* Textauszug *
<<<<
Auch deshalb haben die Bezirksfraktionen von GRÜNEN und LINKEN in Harburg in dieser Woche in einem interfraktionellen Antrag die Aufhebung der Überschwemmungsgebiete Falkengraben/ Scheidebach durch die zuständige Fachbehörde gefordert. Wir finden, es ist verantwortungslos, ein Berechnungsmodell zur Ermittlung von Überschwemmungsgebieten anzuwenden, mit dem weder die in jüngster Vergangenheit noch die in den vergangenen Jahrzehnten aufgetretenen Wasserstände nachvollzogen werden können.

Nun hatten wir im Dezember, quasi über Weihnachten, ein Hochwasser. Ich habe das zum Anlass genommen, eine Schriftliche Kleine Anfrage zu stellen, und den Senat unter anderem gefragt:

(Martin Bill)

"Welche Kenntnisse hat der Senat über das Ausmaß der Schadenslagen infolge des Hochwassers im Dezember 2014 […]?"

Außerdem habe ich gefragt:

"In welchen Überschwemmungsgebieten beziehungsweise in welchen künftigen Überschwemmungsgebieten entstanden im Monat Dezember 2014 Schadenslagen durch Hochwasser?"

Und drittens:

"In welchen Nichtüberschwemmungsbereichen entstanden im Monat Dezember 2014 Schadenslagen durch Hochwasser?"

Zusammengefasst lauten die Antworten, erstens: Die Auswertungen der Schadenslagen dauern noch an.

Zweitens: Schäden in Nicht-Überschwemmungsgebieten, das heißt in Gebieten, die nicht als Überschwemmungsgebiet ausgewiesen worden sind, sind nicht bekannt.

Das untermauert noch einmal, wie unzulänglich die Kriterien für die Ausweisung von Überschwemmungsgebieten sind. Außerdem sind die Anwohner in den Entscheidungsprozess nicht genügend einbezogen worden. Inzwischen haben wir wahrgenommen – das wurde heute schon mehrfach gesagt –, dass die BSU zugesagt hat, die Überschwemmungsgebiete neu zu berechnen. Das begrüßen wir. Dafür soll die Topografie der Stadt neu vermessen und auf dieser Basis die Überschwemmungsgebiete neu berechnet werden. Diese sollen dann als Ausdehnungsflächen für Binnenhochwasser vorgehalten werden.

Offenkundig ist allerdings – und das teile ich mit einigen meiner Vorredner –, dass diese Ankündigung auch etwas mit Wahlkampf zu tun hat und mit den massiven Bürgerprotesten. Aber immerhin, es wird nun neu berechnet und im Grunde damit zugegeben, dass es echte Kriterien für die Ausweisung wohl nicht gegeben hat.
>>>>
* Bereitgestellte Zeilen *
<<<<
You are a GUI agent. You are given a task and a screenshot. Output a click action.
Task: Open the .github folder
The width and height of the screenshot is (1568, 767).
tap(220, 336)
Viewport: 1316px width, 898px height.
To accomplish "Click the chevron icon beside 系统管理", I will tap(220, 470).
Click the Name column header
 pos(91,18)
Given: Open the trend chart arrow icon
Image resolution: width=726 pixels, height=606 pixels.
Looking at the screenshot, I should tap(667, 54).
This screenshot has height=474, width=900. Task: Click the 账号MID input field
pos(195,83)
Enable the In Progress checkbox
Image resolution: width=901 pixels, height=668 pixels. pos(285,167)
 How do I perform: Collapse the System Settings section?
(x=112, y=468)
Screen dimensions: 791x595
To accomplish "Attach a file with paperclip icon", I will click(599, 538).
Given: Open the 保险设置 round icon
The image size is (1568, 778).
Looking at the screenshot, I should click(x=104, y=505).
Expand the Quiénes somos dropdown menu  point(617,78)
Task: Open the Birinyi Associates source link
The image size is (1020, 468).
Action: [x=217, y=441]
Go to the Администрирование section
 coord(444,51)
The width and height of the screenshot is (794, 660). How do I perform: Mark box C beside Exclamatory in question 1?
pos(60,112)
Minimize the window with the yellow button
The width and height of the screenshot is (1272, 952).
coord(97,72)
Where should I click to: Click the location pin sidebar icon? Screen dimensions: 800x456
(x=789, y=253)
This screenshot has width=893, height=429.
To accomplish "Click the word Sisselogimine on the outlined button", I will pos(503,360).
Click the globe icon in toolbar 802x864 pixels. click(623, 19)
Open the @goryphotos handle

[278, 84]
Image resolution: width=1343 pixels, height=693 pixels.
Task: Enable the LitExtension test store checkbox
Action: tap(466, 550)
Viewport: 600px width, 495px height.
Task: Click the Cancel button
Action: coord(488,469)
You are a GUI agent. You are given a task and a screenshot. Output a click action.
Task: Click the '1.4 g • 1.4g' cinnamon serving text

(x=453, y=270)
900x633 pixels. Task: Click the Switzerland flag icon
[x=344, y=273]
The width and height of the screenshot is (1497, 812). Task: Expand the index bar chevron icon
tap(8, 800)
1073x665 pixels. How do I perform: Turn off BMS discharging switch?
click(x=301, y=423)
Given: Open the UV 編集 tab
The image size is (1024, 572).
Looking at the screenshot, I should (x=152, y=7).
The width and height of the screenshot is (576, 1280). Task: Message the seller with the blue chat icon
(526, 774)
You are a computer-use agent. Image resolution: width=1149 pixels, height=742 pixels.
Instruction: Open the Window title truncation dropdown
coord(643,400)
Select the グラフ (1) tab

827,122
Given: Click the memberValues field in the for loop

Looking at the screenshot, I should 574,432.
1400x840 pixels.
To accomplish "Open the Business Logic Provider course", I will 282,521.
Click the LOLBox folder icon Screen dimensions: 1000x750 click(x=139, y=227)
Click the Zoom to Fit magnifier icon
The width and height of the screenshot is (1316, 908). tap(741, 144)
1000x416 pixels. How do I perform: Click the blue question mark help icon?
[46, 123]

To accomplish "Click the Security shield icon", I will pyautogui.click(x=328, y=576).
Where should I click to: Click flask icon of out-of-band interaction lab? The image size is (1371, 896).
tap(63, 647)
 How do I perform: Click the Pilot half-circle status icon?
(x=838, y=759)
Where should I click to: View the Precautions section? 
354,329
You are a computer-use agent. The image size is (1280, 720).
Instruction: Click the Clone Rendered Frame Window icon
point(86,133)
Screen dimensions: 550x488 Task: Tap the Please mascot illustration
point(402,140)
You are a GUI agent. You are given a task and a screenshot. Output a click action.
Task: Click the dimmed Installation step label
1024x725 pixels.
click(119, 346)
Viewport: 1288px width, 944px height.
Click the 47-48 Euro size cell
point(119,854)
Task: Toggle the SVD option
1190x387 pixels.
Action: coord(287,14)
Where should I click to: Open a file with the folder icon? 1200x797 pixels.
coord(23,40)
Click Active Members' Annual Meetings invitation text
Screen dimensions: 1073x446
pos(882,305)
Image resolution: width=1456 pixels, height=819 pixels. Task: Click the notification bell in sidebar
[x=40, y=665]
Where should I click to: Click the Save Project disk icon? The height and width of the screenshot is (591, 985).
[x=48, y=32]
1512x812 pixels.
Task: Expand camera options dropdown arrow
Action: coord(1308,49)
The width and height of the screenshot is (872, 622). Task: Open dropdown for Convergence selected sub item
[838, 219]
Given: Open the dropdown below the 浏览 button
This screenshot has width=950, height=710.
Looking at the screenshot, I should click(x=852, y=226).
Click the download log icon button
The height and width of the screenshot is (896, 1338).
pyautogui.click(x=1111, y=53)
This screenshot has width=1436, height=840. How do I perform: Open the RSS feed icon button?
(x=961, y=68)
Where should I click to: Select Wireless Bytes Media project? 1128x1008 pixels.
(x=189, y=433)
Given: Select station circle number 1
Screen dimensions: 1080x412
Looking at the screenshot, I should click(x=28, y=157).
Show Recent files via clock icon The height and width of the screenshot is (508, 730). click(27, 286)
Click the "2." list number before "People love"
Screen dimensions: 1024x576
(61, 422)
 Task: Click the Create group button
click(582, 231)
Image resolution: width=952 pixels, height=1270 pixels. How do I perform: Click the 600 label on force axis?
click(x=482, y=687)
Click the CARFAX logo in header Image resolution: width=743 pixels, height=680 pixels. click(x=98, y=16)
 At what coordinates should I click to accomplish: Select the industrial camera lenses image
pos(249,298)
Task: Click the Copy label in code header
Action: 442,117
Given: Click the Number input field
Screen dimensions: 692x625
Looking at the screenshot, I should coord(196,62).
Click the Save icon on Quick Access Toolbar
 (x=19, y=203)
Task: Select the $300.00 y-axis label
>>>>
* Auftrag 1 *
Gib den Textauszug über die Überschwemmungsgebiete in Harburg von „Das untermauert noch“ bis „Binnenhochwasser vorgehalten werden.“ wortwörtlich wieder.
* Auftrag 2 *
Setze die Rede über die Überschwemmungsgebiete in Harburg im Anschluss an ihren letzten Satz fort.

* Antwort 1 *
Das untermauert noch einmal, wie unzulänglich die Kriterien für die Ausweisung von Überschwemmungsgebieten sind. Außerdem sind die Anwohner in den Entscheidungsprozess nicht genügend einbezogen worden. Inzwischen haben wir wahrgenommen – das wurde heute schon mehrfach gesagt –, dass die BSU zugesagt hat, die Überschwemmungsgebiete neu zu berechnen. Das begrüßen wir. Dafür soll die Topografie der Stadt neu vermessen und auf dieser Basis die Überschwemmungsgebiete neu berechnet werden. Diese sollen dann als Ausdehnungsflächen für Binnenhochwasser vorgehalten werden.

* Antwort 2 *
Ich will an dieser Stelle noch einmal betonen, dass es eine weitere Herausforderung gibt, nämlich die Frage der Verhältnismäßigkeit. Es geht um die Verhältnismäßigkeit der Belastung der Grundeigentümer im Hinblick auf den gegebenenfalls zu erwartenden Schaden durch Überschwemmungen. Man kann das Problem Hochwasserschutz nicht in einer Weise aufziehen, dass Grundeigentümern, deren Grundstück sich in einem Überschwemmungsgebiet befindet, erhebliche Einschränkungen auferlegt werden, und zwar unabhängig davon, ob das hundertjährliche Hochwasser mehrfach oder nur einmal oder vielleicht gar nicht auftritt. Senat und Bürgerschaft müssen dafür sorgen, dass die Einschränkungen für die Anwohner möglichst gering gehalten werden, und diese Möglichkeit hat Hamburg, und zwar unabhängig von einer

Bundesratsinitiative, die viele Jahre dauern würde und den Anwohnern an der Berner Au, Lottbek, Kollau und am Falkengraben nichts bringen würde. Seit dem 1. März 2010 dürfen die Länder, außer bei stoff- und anlagenbezogenen Vorschriften, von den Regelungen des Bundes abweichen nach Artikel 72 Absatz 3 Nummer 5 des Grundgesetzes.

Der Titel des FDP-Antrags stellt sich für uns als liberale Ideologie dar; Frau Dr. Schaal hat schon etwas dazu gesagt. Die Nöte der Anwohnerinnen und Anwohner werden dadurch und auch durch Ihren Antrag in keiner Weise gemindert.

Hochwasserschutz ist sehr wichtig, das sieht die Mehrheit der Hamburgerinnen und Hamburger aus Erfahrung auch so, und im Wasserrecht sind infolge der Föderalismusreform landesrechtliche Regelungen möglich. Auch deshalb haben wir einen eigenen Antrag eingebracht, um hier einen machbaren und schnellen Weg zu unterbreiten. DIE LINKE fordert eine nachvollziehbare Ausweitung von Überschwemmungsgebieten, die die Verhältnismäßigkeit der Belastung der Grundeigentümer im Hinblick auf den gegebenenfalls zu erwartenden Schaden durch Überschwemmungen berücksichtigt. Wir freuen uns, dass er überwiesen wird und dass er dann im Umweltausschuss der nächsten Legislaturperiode auch behandelt wird.